5778: Advocating Justice
September 13, 2017
Posted by: Jeremy Russell, Director of Marketing and Communications
When I was about seven my mom and I were listening to the radio and the Byrds came on singing “Turn! Turn! Turn!” Already a budding music aficionado, I listened intently to the lyrics and quizzed her about the song. She steered away from the source material and focused instead on a non-theological interpretation that incorporated concepts of life stages, historical moments and the past repeating itself. I won’t attempt to revisit the whole conversation, but suffice to say I had a ton of questions and walked away more confused than ever. Now that I’m older, and have seen the turning of a few “seasons,” the wisdom of Kohelet (Ecclesiastes) chapter three is clear and present. Not only does everything have its season, but there is power in naming them.
Right now we’re in a season of racial reckoning. I don’t know if it’s a fall or a spring, but you have to have your eyes shut and your ears plugged not to see and hear it. Issues of race are perennial, but what we’re experiencing is still in some ways novel. From 2012 when Alicia Garcia’s simple reminder that “Black lives matter” burst into an inflammatory touchpoint to 2014 when #blacklivesmatter was voted Word of the Year to 2016 when the presidential election begat a troubling degeneration of civil discourse, including the drammatic rise in anti-Semitic hate online, to this year's resurgence in white nationalism, which shattered Charlottesville and theatens to further metastasize, change is erupting. And either we’re going to unite to make glorious summer or it’s soon to be a seriously discontented winter.
Recognizing the unmistakable road signs of what was to come, JCRC embarked over a year ago on a consensus process on racial justice. We launched our “Learning for Change” campaign to gather noted policy experts, advocates and social service providers and to learn from them about the national and local issues of racial equality. We held five town halls on topics related to race and the law, race and education, and race and voting rights. At all of those events we were live polling to better understand how our community, hardly monolithic on the topic, envisioned change. From those sessions our Public Policy Committee was able to develop a JCRC Consensus Policy Statement on Racial Justice, which the JCRC Assembly made official in June. The new statement will allow us to speak with the assured voice of consensus, which in turn will inform our positions and advocacy work.

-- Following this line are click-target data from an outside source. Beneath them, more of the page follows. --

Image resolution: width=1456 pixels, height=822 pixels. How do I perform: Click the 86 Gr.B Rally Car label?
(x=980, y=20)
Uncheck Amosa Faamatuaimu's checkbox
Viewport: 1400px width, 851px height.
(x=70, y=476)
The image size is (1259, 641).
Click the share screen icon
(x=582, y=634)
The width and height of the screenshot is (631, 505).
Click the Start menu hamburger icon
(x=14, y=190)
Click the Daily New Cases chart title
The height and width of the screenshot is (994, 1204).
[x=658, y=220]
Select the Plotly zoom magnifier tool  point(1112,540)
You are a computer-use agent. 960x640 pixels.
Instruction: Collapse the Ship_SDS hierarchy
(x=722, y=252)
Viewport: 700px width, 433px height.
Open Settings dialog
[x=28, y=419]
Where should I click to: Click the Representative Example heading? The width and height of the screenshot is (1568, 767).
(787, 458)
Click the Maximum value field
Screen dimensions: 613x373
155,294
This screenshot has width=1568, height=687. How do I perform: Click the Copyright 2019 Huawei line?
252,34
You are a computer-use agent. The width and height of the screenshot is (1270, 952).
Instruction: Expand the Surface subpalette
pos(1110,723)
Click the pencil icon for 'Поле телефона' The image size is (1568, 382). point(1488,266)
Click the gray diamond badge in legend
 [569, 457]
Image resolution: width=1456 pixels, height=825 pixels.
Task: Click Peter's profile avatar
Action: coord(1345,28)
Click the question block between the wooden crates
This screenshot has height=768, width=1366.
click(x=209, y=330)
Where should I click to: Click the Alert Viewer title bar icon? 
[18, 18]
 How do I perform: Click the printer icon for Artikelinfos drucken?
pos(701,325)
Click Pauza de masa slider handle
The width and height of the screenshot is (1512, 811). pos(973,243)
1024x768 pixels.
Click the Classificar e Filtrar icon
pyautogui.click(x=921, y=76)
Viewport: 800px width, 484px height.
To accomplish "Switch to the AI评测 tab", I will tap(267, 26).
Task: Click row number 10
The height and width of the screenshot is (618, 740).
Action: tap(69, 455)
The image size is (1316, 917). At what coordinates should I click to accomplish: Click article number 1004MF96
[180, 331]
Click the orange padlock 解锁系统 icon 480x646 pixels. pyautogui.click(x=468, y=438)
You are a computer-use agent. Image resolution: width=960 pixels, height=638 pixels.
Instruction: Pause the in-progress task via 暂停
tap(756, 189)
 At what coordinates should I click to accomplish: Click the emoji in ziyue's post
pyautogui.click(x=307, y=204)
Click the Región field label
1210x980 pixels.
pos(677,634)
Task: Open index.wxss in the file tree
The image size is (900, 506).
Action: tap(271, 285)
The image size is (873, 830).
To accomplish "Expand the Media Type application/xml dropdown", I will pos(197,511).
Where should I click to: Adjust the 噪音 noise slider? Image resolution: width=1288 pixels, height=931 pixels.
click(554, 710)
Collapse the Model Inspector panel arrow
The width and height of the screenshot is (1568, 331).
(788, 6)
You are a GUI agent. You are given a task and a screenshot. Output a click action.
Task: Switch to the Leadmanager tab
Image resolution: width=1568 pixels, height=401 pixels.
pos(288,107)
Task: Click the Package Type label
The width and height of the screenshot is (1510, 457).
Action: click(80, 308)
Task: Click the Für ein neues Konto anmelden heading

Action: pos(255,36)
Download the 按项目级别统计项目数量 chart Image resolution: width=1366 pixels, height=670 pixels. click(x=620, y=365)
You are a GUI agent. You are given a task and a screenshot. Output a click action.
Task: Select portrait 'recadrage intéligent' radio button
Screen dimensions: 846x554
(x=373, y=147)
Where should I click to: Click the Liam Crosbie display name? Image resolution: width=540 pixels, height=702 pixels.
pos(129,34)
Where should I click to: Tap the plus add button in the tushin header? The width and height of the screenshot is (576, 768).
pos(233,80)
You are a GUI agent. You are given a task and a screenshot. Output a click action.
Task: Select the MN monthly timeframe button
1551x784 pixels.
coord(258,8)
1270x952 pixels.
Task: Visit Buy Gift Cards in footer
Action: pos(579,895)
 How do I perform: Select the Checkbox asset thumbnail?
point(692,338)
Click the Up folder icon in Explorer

It bears repeating that American Jews were not always thought of as white and at least 20 percent of the current U.S. Jewish population is Black, Latino, Asian, Native American, Sephardic, Mizrahi or mixed-race. Nevertheless, the fact that the majority of Jews are perceived and/or self-identify as white deeply informs both how our community understands these issues and how JCRC can best engage. The consensus statement outlines detailed policy responses to issues of racial inequity in wealth, health, education, voting rights and criminal justice. However, the first focus of the document, even prior to its policy proclamations, is an inward reflection on racial justice in our own Jewish community. Addressing the marginalization of Jews of color is an essential prerequisite.
JCRC’s history of taking on issues related to racial justice dates back at least as far as 1948, when (as the Jewish Survey Committee) it was a lead organizer in the coalition that successfully pushed for a “Council for Civic Unity” to battle race-based housing discrimination. However, we cannot and will not rest on our racial-justice laurels or assume that everyone accepts them as bonafides.
Now, at this turning of the years, from 5777 to 5778 (happy Rosh Hashanah everyone), we are initiating a new campaign, “Advocating for Change.” Next week we start a blog series to highlight organizations doing powerful work in the racial justice field. We will be promoting actions in line with our consensus statement that can raise the profile of these organizations. We will also continue our efforts to educate ourselves and our community about the importance of supporting racial justice. Look for the hashtag #AdvocatingJustice on social media.
We have made a new commitment to equality and equity, and in doing so have relied on Jewish tradition and concepts to guide us: All humans beings are created in the image of G_d, all human lives are of equal dignity, and justice (tzedek) is our raison d’etre. So, whatever else this season may bring, it has brought us to the struggle…again.